Exercício
Segundo a crítica, que idade tem a narradora de O Desassossego da Noite?

Crítica Sara Figueiredo Costa 15 Junho 2021

Deus nunca morou aqui

O Desassossego da Noite
Marieke Lucas Rijneveld
Dom Quixote
Tradução de Patrícia Couto

Vencedor do Man Booker Prize de 2020, este é também o primeiro romance de Marieke Lucas Rijneveld, uma das jovens vozes da literatura dos Países Baixos que, com a distinção e o mediatismo que se lhe seguiu, tem agora entre mãos a tarefa sempre ingrata de escrever um segundo romance que confirme as suas muitas qualidades narrativas.

O Desassossego da Noite mergulha sem protecção no universo da infância, um lugar onde a candura e a inocência não são os únicos pilares da existência, ao contrário do que certas visões idílicas desta fase da vida gostam de propagar. A infância, aqui, é crua e sem baias relativamente ao que a sociedade adulta prefere acreditar que se passa na cabeça das crianças, de qualquer criança, mas sobretudo daquelas que embateram, a dada altura, com o trauma, a negligência ou ambos. 

Rijneveld escreve sobre o luto, procurando os muitos ângulos de onde pode observar-se o impacto, numa família, da morte de uma criança. Cas, a rapariga que assume a voz narradora, é irmã dessa criança morta: Mathhies, o irmão mais velho, que saiu para patinar no gelo e acabou com o coração parado debaixo da camada de água endurecida que foi pista e armadilha fatal. Na cabeça de Cas, essa morte pode ter sido o preço divino a pagar pela sua oração irreflectida, quando rezou para que o seu coelho de estimação não fosse morto e cozinhado e proferiu a vontade de ver desaparecer o irmão, com quem estava zangada, em vez do animal. Esta voz, criada para uma narradora com apenas doze anos, é o elemento estruturante do livro e é ela que assegura a intensidade, a beleza dolorosa e as muitas polissemias deste que é um primeiro e promissor romance. O modo como Rijneveld conseguiu fazer de Cas uma personagem de múltiplas camadas, dando-lhe uma fala que se move entre o lugar da dor incompreensível e o da descoberta violenta de si própria e do mundo revela um notável labor em torno da linguagem e uma assunção corajosa da literatura enquanto implacável modo de investigação sobre a natureza humana.

Dados
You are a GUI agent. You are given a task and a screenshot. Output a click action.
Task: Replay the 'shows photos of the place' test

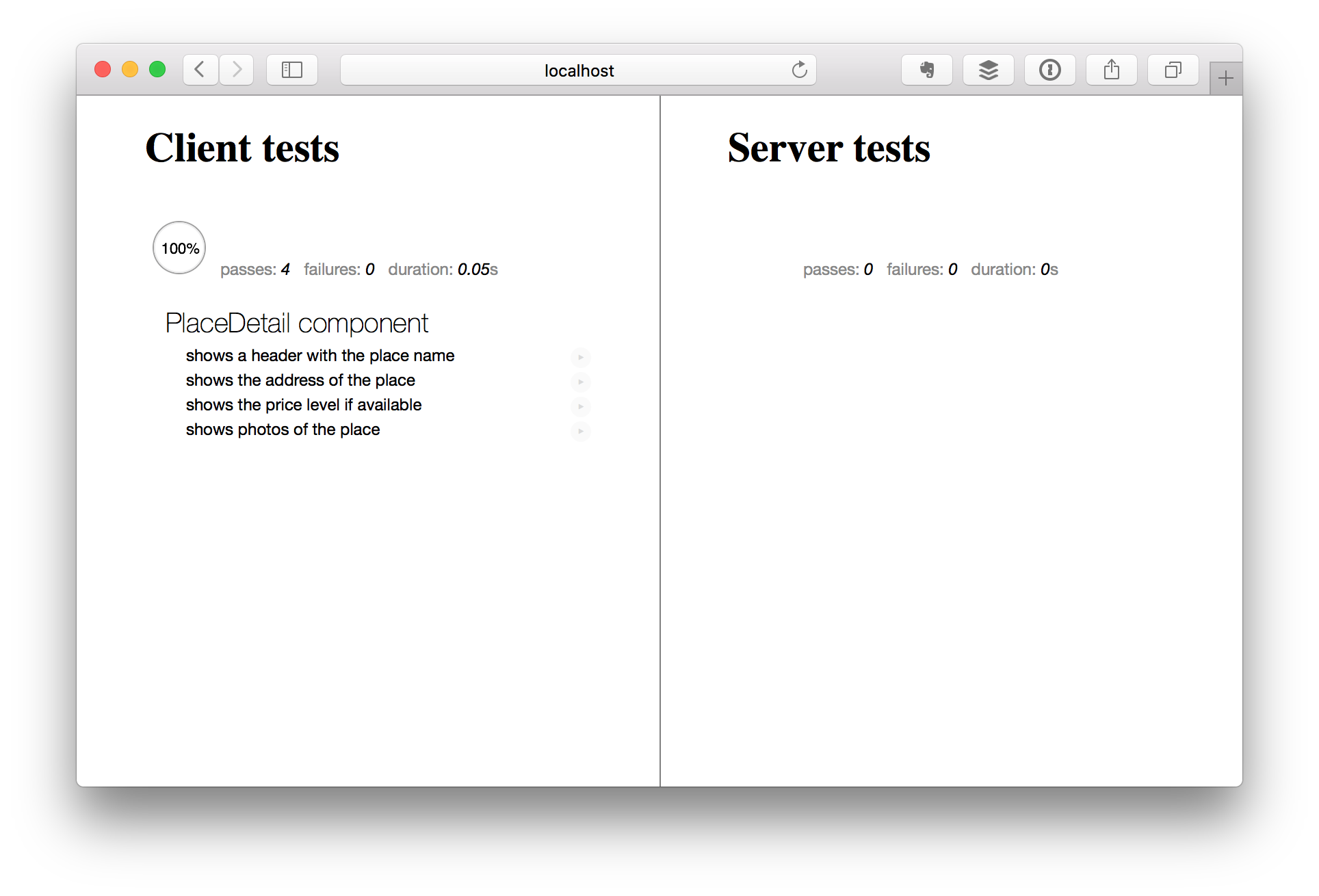(x=580, y=431)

Exercício resolvido
Tem apenas doze anos.